(MEMO) Israeli snipers who
participated in the internationally-condemned crackdown on Palestinian
protesters in the Gaza Strip have boasted of their actions in interviews with Haaretz.
“I kept the casing of every
round I fired,” said one former sniper from the Golani infantry brigade. “I
have them in my room. So I don’t have to make an estimate – I know: 52 definite
hits.”
Asked how this compared to
others from his battalion, Eden (not his real name) replied: “From the point of
view of hits, I have the most. In my battalion they would say: ‘Look, here
comes the killer’.”
“You have to understand that
before we showed up, knees were the hardest thing to rack up. There was a story
about one sniper who had 11 knees all told, and people thought no one could
outdo him. And then I brought in seven-eight knees in one day. Within a few
hours, I almost broke his record.”
According to Haaretz,
of dozens of snipers approached by the newspaper, six – all of them now
discharged from the military – agreed to be interviewed.
Eden boasted of breaking the
“knee record” during the demonstration on 14 May 2018.
“On that day, our pair had the
largest number of hits, 42 in all. My locator wasn’t supposed to shoot, but I
gave him a break, because we were getting close to the end of our stint, and he
didn’t have knees,” he told Haaretz.
“In the end you want to leave
with the feeling that you did something, that you weren’t a sniper during
exercises only. So, after I had a few hits, I suggested to him that we switch.

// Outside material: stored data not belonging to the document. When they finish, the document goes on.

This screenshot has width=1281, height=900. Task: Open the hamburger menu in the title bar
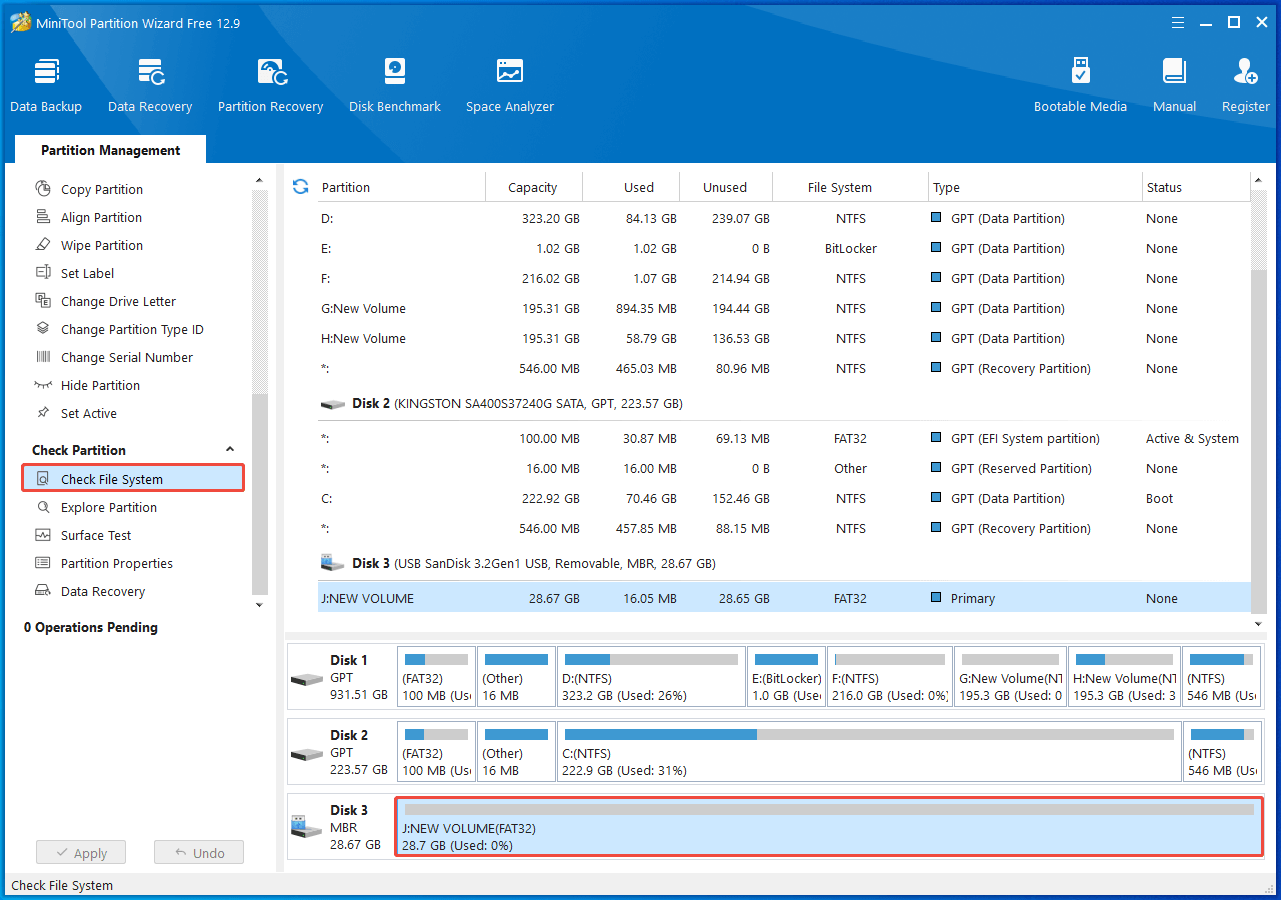coord(1177,22)
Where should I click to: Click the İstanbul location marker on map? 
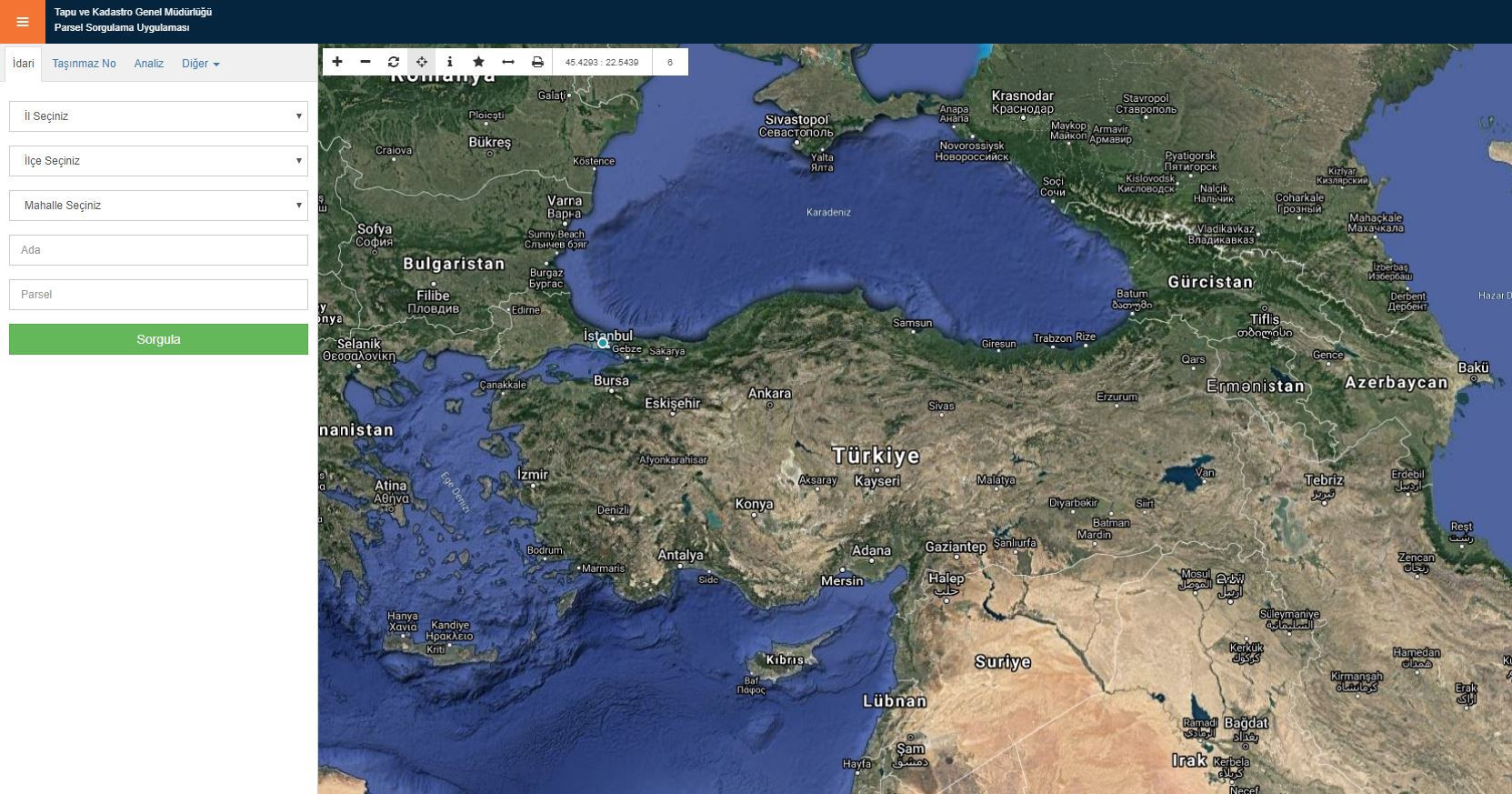pyautogui.click(x=603, y=343)
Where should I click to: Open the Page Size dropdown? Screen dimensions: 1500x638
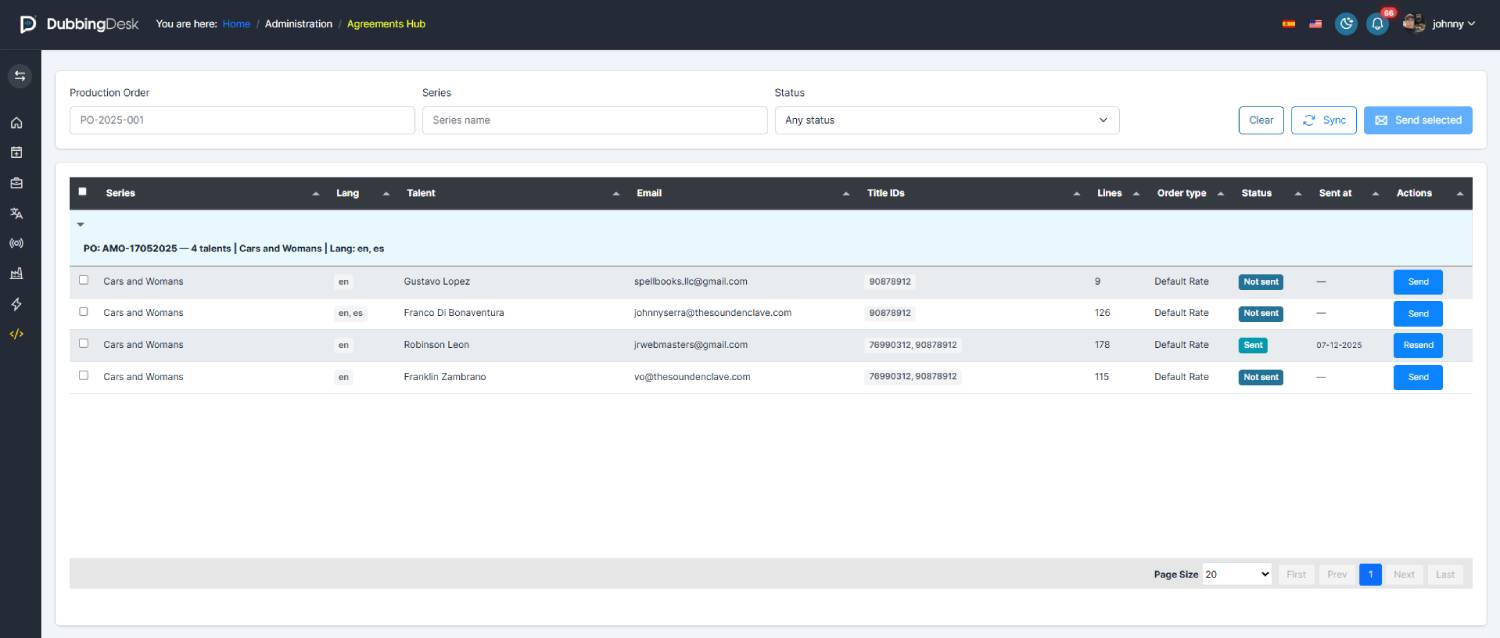click(1238, 574)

He got around 28 knees there, I’d say.”
During Great Return March protests, the Israeli
military authorised snipers to target so-called “main inciters”, a category
which Haaretz noted is defined by “quite vague” criteria.
A Golani sniper squad
commander claimed: “It’s not so complicated to figure out who’s organizing and
firing up [the other protesters]. You identify him, for example, by the fact
that he has his back to you and is facing the crowd. In many cases, he’s also
holding a megaphone.”
The snipers spoken to by the
paper explained how the chain of command worked during the protests. “For every
sniper there was a commander at a junior level [a non-com], like me, and also a
senior commander – a company commander or a deputy company commander,” said ‘Amir’.

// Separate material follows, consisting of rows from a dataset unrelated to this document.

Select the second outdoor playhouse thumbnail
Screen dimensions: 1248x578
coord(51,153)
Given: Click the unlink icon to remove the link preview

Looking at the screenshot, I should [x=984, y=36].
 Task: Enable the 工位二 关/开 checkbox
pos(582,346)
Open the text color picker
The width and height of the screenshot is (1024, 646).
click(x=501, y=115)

“The superior officer would
request authorisation to fire from the sector’s brigade commander. He would get
on the radio to him and ask: ‘Can I add another knee for this afternoon?’”

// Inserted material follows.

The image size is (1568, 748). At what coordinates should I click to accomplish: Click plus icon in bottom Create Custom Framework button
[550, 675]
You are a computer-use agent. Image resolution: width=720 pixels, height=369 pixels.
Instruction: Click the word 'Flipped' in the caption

Another sniper, ‘Daniel’, said
procedures were more flexible in practice. “In general, you had to request
authorisation for shooting from your superior officer and he requested
authorisation from the company commander or the battalion commander.”
“If it worked like it’s
supposed to, it could take less than 10 seconds. The commanders were not
particularly stingy with shooting authorisations. They would trust you when you
said you had identified a justifiable target.”